Opinión

Sn tensión y sin ambición

Muriqi , junto a Ely, este sábado en el Almería-Mallorca.

Muriqi , junto a Ely, este sábado en el Almería-Mallorca. / Carlos Barba

Antoni Ruiz

Atar la permanencia a cuatro jornadas para el final es un éxito para un equipo como el Mallorca. El logro se engrandece cuando hay equipos con plantillas superiores sobre el papel, como Valencia, Espanyol Getafe o Celta, que no tienen los deberes hechos a estas alturas. El paso siguiente lo marca la ambición que pueda tener el equipo. En el caso del Mallorca era luchar por una hipotética clasificación europea que se encontraba a cuatro puntos a falta de doce por jugar

El primer envite para lograr un premio mayor pasaba por lograr un buen resultado en Almería. Las circunstancias, en forma de bajas relevantes de jugadores como Galarreta, Raíllo, Morlanes o Costa fueron el primer contratiempo. Tocó improvisar un once, pero ese once no superó las escasas expectativas que se tenían.

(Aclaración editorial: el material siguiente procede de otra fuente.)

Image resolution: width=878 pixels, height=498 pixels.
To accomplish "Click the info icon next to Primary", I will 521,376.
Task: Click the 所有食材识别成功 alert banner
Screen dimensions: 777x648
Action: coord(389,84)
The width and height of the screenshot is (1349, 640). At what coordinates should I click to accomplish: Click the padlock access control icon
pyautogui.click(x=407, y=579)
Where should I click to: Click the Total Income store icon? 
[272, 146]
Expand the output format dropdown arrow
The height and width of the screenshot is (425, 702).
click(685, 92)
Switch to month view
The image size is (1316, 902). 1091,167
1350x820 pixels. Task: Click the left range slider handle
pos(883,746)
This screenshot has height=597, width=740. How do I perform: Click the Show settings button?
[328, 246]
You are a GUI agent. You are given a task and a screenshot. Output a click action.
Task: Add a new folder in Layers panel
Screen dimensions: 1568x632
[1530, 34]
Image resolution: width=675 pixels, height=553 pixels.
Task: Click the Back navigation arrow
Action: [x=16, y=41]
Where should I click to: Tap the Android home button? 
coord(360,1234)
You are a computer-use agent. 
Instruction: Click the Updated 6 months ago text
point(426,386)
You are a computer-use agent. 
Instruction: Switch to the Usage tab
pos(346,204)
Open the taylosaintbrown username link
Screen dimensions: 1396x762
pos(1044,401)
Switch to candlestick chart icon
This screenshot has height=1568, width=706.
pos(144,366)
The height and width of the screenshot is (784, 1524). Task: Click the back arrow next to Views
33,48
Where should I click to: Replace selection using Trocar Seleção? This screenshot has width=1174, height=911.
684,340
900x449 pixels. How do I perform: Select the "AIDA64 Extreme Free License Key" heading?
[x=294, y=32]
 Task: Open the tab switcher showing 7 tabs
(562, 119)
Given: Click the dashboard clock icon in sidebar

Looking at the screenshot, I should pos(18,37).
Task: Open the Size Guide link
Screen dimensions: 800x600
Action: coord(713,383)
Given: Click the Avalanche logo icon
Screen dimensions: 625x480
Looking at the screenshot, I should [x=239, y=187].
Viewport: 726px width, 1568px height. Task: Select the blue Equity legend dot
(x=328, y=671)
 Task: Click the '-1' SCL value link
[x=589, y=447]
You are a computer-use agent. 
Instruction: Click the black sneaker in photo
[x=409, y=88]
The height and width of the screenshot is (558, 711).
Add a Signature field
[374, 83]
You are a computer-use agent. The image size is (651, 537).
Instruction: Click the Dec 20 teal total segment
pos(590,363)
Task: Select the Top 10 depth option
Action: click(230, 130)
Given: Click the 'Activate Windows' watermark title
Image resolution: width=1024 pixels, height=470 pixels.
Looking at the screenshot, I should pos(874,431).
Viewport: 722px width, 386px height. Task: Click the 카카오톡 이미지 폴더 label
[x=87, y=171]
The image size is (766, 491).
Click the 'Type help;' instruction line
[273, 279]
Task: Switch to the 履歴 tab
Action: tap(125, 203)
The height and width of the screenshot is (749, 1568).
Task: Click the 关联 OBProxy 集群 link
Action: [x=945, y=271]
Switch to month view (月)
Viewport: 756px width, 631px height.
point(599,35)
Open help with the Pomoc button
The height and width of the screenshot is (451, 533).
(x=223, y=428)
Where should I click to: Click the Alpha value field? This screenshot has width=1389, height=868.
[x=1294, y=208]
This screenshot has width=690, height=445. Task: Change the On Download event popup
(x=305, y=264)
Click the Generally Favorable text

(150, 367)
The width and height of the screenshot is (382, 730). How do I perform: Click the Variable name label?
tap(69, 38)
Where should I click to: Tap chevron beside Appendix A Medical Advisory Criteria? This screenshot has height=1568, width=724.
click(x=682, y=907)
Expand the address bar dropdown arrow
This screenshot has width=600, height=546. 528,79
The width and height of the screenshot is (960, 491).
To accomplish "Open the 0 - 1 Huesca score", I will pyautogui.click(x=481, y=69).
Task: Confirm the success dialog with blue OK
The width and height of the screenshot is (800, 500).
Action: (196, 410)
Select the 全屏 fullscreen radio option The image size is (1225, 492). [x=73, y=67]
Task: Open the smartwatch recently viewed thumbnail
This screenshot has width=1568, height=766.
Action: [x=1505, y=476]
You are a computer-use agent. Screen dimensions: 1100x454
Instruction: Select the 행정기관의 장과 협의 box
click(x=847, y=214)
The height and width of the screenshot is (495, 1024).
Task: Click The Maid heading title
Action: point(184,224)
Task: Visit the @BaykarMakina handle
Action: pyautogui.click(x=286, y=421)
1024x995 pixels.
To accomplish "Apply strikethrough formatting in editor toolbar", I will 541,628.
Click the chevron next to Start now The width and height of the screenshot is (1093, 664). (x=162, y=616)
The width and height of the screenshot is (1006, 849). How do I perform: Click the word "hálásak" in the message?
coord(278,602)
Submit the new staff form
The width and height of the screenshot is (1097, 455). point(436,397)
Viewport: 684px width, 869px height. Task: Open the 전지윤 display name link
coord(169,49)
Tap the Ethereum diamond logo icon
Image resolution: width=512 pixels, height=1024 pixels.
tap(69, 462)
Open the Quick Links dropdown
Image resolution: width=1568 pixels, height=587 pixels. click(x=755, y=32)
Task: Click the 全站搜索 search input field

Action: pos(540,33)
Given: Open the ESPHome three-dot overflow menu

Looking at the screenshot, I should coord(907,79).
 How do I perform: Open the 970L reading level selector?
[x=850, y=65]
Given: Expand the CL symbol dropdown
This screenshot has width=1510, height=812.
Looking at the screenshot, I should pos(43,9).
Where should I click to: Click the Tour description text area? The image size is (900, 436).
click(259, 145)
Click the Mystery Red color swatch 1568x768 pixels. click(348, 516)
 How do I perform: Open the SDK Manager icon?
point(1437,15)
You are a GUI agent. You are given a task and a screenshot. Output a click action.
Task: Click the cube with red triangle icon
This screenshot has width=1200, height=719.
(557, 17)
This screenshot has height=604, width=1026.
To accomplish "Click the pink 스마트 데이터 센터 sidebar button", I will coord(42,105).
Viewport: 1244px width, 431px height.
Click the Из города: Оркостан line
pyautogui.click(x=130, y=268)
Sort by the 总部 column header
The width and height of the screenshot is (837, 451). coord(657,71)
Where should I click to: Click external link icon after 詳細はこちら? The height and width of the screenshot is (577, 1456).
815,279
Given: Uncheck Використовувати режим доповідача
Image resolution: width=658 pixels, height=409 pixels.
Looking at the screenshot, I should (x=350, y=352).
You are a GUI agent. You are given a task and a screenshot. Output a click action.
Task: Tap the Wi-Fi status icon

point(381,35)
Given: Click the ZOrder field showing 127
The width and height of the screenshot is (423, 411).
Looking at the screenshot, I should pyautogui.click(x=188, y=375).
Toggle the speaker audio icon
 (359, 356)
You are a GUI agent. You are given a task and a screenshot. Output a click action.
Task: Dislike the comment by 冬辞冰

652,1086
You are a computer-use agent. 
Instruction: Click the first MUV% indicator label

Maffeo en banda izquierda, no es el Maffeo incisivo de siempre, Baba no puede hacer de Galarreta y Dani estuvo por debajo incluso de Morlanes. Solo quedaba la calidad de Kang in Lee, que falló en momentos decisivos y la lucha de Muriqi .

El Mallorca aguantó hasta que un rebote le dio un balón de gol a Lázaro que no desaprovechó. Y ahí se acabó la ambición del equipo de Aguirre, que al final intentó agitar el árbol dando entrada a cuanto suplente tenía en el banquillo. Fueron lo que en baloncesto llaman los minutos de la basura.

Quedan tres jornadas para resolver dudas sobre los retoques que esta plantilla precisa para tener ese toques de mayor calidad que demanda Aguirre, pero sería bueno ver competir al Mallorca como hace ahora el Elche, y no como un equipo que se arrastra.